Because lime plasters react with carbon dioxide from the air in order to harden, you can easily keep the calcium hydroxide form of lime in its putty form indefinitely by storing it with an inch or so of water on top of it (or in a completely air-tight container). This effectively prevents the lime from getting into contact with air and thus prevents curing until you are ready to use it.
How is plaster made?
(tips for mixing, & applying)
For general lime plasters (especially on the exterior), I use 3 parts sand to 1 part lime (calcium hydroxide). This is a great all-around mix that is sticky enough to work and cure strongly, yet with enough sand to prevent lots of cracking. If you intend to work your finish to tighten and smooth it out, you can use a more “lime rich” ratio of 1:2 (lime:sand) or even 1:1 for very very finely worked plasters.
Lime putty increases plasticity and workability the longer it is mixed. So the longer you mix it, the creamier and easier to spread it gets. (Magic, right?) I mix in a mortar mixer (not a cement mixer!) for at least 20-30 minutes. Only add water (a small amount!) if your mix is extremely thick. The plaster should be stiff but should spread easily, like cream cheese. Allowing the mixed lime plaster to sit overnight improves workability, but remember to remix the plaster again before using.
THE WALL PREP
To prepare strawbale walls for lime plaster, first shape your walls exactly how you would like them to look once plastered. It is time-consuming to build up the lime plaster to fill in large voids (since it must be applied in thin coats). Next, install expanded lath (not chicken wire!!) to cover any slick surfaces, such as wood…anything that is too smooth for plaster to hold onto. Make sure your lath bridges across the wood and at least 6″ into the straw so you don’t get a crack right where the lath ends. I do NOT recommend using lath over all of the strawbale, unless you live in a seismic region and your code requires this.
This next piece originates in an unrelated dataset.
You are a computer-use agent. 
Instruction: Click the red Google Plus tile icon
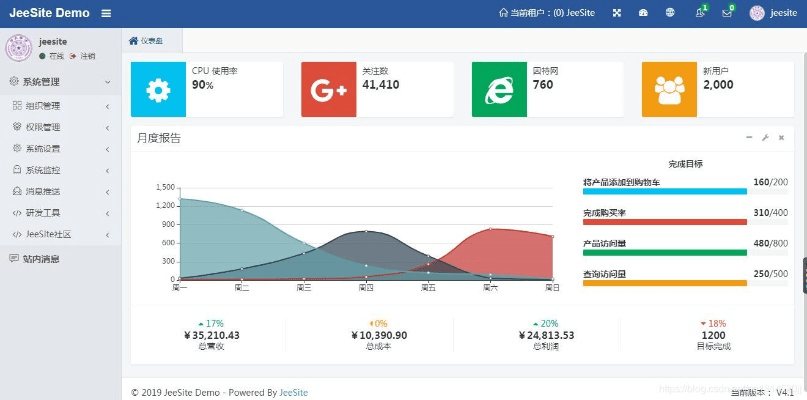pos(328,90)
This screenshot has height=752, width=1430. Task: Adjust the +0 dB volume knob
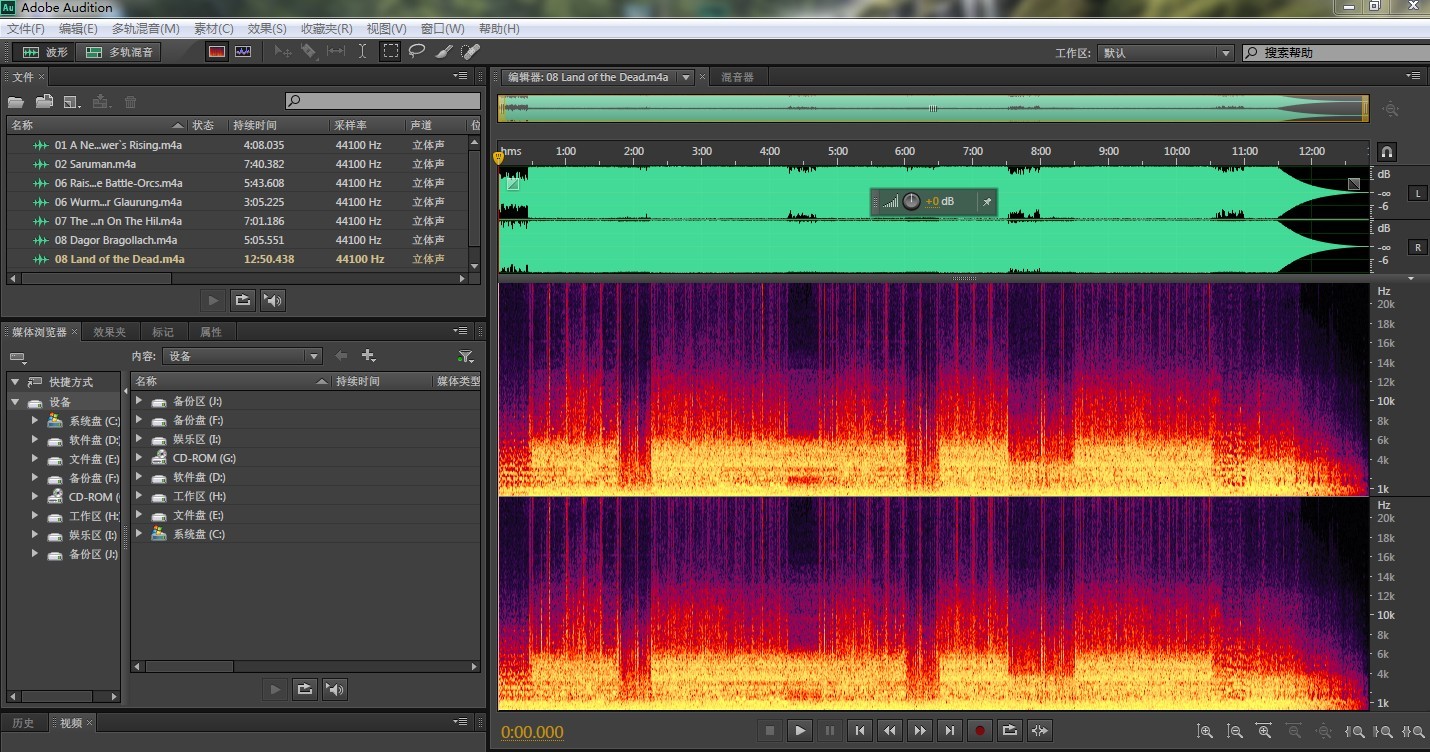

Be sure to dampen your walls down well before applying each coat of lime plaster. For the first coat, this means soaking the strawbales until they are damp and the straw is pliable. For each subsequent coat, soak the wall down the day before you will plaster, again the morning of plastering, and throughout the day keep the wall damp as you work. Otherwise the wall steals moisture out of your plaster quickly, and can pop the bond that holds your plaster on the wall.
APPLYING THE PLASTER
I generally use 3 coats of lime plaster for exterior walls or showers. You can use 1 or 2 coats for decorative interior finishes. The first coat can be up to 5/8″ thick if it is applied to strawbale, otherwise each coat should be a maximum of 3/8″ thick. Any thicker and the lime cannot absorb carbon dioxide adequately for curing to fully take place.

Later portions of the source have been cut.